• Entries supplied:
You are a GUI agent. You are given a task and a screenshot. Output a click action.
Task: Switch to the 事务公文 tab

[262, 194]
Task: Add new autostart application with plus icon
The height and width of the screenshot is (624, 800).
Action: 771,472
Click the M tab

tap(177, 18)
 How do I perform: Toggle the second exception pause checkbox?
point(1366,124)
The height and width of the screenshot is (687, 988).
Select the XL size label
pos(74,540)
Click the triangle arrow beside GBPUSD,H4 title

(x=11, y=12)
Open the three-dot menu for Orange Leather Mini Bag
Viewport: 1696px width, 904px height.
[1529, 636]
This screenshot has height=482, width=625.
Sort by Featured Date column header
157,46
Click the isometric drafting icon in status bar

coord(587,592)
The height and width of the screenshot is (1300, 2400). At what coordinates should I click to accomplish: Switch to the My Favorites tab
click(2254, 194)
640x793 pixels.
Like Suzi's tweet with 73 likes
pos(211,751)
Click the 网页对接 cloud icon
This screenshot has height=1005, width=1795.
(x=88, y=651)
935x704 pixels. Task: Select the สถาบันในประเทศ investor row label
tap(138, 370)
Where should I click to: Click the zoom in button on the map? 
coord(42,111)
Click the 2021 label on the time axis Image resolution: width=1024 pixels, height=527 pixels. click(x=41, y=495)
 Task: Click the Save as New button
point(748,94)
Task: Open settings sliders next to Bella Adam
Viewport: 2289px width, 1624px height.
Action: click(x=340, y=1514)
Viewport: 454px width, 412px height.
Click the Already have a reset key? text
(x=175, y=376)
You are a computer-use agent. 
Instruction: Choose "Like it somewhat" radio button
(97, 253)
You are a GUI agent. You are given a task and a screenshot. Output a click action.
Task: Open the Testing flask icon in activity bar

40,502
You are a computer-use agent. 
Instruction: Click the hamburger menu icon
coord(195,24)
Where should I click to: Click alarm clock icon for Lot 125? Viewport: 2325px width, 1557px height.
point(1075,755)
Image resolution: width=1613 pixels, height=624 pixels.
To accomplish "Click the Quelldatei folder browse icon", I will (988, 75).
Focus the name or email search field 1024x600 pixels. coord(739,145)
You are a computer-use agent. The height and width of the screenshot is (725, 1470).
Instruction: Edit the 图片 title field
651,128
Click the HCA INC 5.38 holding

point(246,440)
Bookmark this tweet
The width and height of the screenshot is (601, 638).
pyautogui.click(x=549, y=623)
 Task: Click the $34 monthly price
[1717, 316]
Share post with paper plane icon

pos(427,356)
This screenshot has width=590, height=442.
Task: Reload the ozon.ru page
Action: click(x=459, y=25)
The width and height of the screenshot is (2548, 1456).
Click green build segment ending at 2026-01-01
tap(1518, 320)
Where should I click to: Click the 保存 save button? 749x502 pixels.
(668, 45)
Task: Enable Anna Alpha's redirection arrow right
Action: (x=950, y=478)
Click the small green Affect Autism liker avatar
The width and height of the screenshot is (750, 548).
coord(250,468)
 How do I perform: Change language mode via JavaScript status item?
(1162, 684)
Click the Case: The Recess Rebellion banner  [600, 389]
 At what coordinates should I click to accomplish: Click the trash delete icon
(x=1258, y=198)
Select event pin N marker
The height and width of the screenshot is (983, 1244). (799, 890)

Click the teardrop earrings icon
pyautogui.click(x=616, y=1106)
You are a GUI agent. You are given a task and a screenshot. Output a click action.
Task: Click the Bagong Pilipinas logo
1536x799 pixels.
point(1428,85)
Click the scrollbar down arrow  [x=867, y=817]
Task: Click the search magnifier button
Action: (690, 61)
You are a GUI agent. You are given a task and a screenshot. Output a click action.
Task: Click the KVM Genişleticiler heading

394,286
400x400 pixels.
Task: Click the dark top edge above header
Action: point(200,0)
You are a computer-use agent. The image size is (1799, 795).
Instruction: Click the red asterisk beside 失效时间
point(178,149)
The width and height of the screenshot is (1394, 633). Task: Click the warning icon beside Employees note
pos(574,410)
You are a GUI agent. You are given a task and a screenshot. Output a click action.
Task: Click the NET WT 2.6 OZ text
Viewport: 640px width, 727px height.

• Task statement: Reproduce all the records above, swapping "computer-use agent" for "desktop automation agent" wherever it occurs and leaving every other line untouched.

• Result:
You are a GUI agent. You are given a task and a screenshot. Output a click action.
Task: Switch to the 事务公文 tab

[262, 194]
Task: Add new autostart application with plus icon
The height and width of the screenshot is (624, 800).
Action: 771,472
Click the M tab

tap(177, 18)
 How do I perform: Toggle the second exception pause checkbox?
point(1366,124)
The height and width of the screenshot is (687, 988).
Select the XL size label
pos(74,540)
Click the triangle arrow beside GBPUSD,H4 title

(x=11, y=12)
Open the three-dot menu for Orange Leather Mini Bag
Viewport: 1696px width, 904px height.
[1529, 636]
This screenshot has height=482, width=625.
Sort by Featured Date column header
157,46
Click the isometric drafting icon in status bar

coord(587,592)
The height and width of the screenshot is (1300, 2400). At what coordinates should I click to accomplish: Switch to the My Favorites tab
click(2254, 194)
640x793 pixels.
Like Suzi's tweet with 73 likes
pos(211,751)
Click the 网页对接 cloud icon
This screenshot has height=1005, width=1795.
(x=88, y=651)
935x704 pixels. Task: Select the สถาบันในประเทศ investor row label
tap(138, 370)
Where should I click to: Click the zoom in button on the map? 
coord(42,111)
Click the 2021 label on the time axis Image resolution: width=1024 pixels, height=527 pixels. click(x=41, y=495)
 Task: Click the Save as New button
point(748,94)
Task: Open settings sliders next to Bella Adam
Viewport: 2289px width, 1624px height.
Action: click(x=340, y=1514)
Viewport: 454px width, 412px height.
Click the Already have a reset key? text
(x=175, y=376)
You are a desktop automation agent. 
Instruction: Choose "Like it somewhat" radio button
(97, 253)
You are a GUI agent. You are given a task and a screenshot. Output a click action.
Task: Open the Testing flask icon in activity bar

40,502
You are a desktop automation agent. 
Instruction: Click the hamburger menu icon
coord(195,24)
Where should I click to: Click alarm clock icon for Lot 125? Viewport: 2325px width, 1557px height.
point(1075,755)
Image resolution: width=1613 pixels, height=624 pixels.
To accomplish "Click the Quelldatei folder browse icon", I will (988, 75).
Focus the name or email search field 1024x600 pixels. coord(739,145)
You are a desktop automation agent. The height and width of the screenshot is (725, 1470).
Instruction: Edit the 图片 title field
651,128
Click the HCA INC 5.38 holding

point(246,440)
Bookmark this tweet
The width and height of the screenshot is (601, 638).
pyautogui.click(x=549, y=623)
 Task: Click the $34 monthly price
[1717, 316]
Share post with paper plane icon

pos(427,356)
This screenshot has width=590, height=442.
Task: Reload the ozon.ru page
Action: click(x=459, y=25)
The width and height of the screenshot is (2548, 1456).
Click green build segment ending at 2026-01-01
tap(1518, 320)
Where should I click to: Click the 保存 save button? 749x502 pixels.
(668, 45)
Task: Enable Anna Alpha's redirection arrow right
Action: (x=950, y=478)
Click the small green Affect Autism liker avatar
The width and height of the screenshot is (750, 548).
coord(250,468)
 How do I perform: Change language mode via JavaScript status item?
(1162, 684)
Click the Case: The Recess Rebellion banner  [600, 389]
 At what coordinates should I click to accomplish: Click the trash delete icon
(x=1258, y=198)
Select event pin N marker
The height and width of the screenshot is (983, 1244). (799, 890)

Click the teardrop earrings icon
pyautogui.click(x=616, y=1106)
You are a GUI agent. You are given a task and a screenshot. Output a click action.
Task: Click the Bagong Pilipinas logo
1536x799 pixels.
point(1428,85)
Click the scrollbar down arrow  [x=867, y=817]
Task: Click the search magnifier button
Action: (690, 61)
You are a GUI agent. You are given a task and a screenshot. Output a click action.
Task: Click the KVM Genişleticiler heading

394,286
400x400 pixels.
Task: Click the dark top edge above header
Action: point(200,0)
You are a desktop automation agent. The image size is (1799, 795).
Instruction: Click the red asterisk beside 失效时间
point(178,149)
The width and height of the screenshot is (1394, 633). Task: Click the warning icon beside Employees note
pos(574,410)
You are a GUI agent. You are given a task and a screenshot. Output a click action.
Task: Click the NET WT 2.6 OZ text
Viewport: 640px width, 727px height.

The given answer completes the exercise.